Black and White Cookies
- Yield: Makes 10
Source: Martha Stewart Living, November 2000
- 1 cup all-purpose flour
- 2/3 cup cake flour, not self-rising
- 1/2 teaspoon baking powder
- 1/4 teaspoon salt
- 2 large eggs
- 3/4 cup granulated sugar
- 1/2 cup milk
- 6 tablespoons unsalted butter, melted and cooled
- 1/2 teaspoon pure vanilla extract
- 1/2 teaspoon pure lemon extract
- 2 cups confectioners' sugar, sifted
- 2 tablespoons light corn syrup, plus more if needed
- 1 1/2 ounces bittersweet chocolate, melted
Preheat oven to 350 degrees. Sift together flours, baking powder, and salt; set aside. In a medium bowl, whisk eggs and sugar until smooth. Add milk, and whisk to combine. Whisk in melted butter and extracts. Add flour mixture, and stir to form a smooth dough. Cover, and chill for 1 hour.
Line baking pans with Silpat nonstick baking mats. Using a 2-ounce scoop, drop five cookies per pan, 3 inches apart. Bake until edges are light brown, 12 to 15 minutes.

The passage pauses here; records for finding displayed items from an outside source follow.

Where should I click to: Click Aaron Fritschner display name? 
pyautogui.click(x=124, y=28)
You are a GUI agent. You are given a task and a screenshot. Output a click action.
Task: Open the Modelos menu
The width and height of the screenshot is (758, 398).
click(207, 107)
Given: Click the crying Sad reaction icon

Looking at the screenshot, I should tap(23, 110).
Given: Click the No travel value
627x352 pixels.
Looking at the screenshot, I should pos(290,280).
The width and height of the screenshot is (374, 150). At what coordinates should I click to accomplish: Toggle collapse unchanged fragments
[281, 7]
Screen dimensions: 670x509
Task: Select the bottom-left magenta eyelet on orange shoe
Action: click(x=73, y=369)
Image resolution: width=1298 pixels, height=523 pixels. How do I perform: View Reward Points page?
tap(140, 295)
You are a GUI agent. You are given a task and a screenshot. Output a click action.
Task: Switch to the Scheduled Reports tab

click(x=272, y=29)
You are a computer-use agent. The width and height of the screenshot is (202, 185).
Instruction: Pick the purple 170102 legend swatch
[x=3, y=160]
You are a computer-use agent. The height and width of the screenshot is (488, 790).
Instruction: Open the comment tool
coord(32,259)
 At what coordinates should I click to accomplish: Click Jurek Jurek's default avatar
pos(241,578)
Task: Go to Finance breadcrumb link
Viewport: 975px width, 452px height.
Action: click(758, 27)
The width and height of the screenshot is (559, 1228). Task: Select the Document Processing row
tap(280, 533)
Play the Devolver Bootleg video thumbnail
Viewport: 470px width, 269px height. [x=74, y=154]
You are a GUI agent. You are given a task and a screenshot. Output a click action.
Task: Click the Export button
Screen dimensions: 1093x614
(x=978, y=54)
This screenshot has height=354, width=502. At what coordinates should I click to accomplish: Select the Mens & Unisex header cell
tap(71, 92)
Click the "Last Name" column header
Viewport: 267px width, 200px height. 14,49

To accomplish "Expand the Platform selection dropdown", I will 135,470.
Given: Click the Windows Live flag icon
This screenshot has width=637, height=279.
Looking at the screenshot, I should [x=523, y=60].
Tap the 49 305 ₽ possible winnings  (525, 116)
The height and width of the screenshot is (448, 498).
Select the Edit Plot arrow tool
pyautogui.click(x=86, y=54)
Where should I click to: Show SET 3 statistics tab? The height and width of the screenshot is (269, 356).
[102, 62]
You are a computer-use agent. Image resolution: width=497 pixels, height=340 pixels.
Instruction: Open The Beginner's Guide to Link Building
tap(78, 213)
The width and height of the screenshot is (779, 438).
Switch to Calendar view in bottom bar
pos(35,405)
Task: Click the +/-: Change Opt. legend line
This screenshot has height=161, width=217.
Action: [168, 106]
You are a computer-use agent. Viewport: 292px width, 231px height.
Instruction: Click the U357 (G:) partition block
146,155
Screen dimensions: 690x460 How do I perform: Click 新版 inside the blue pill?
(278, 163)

Transfer cookies to a wire rack set over parchment paper to cool.
In a small bowl, combine confectioners' sugar, 3 tablespoons hot water, and corn syrup. Whisk until smooth. Using a small offset spatula, ice half of each cookie. Return cookies to rack to drip, if necessary.
Add chocolate to remaining icing. Stir until smooth. Add additional corn syrup to thin to desired consistency, if necessary. Spread chocolate icing over second half of each cookie. Allow cookies to set, about 10 minutes.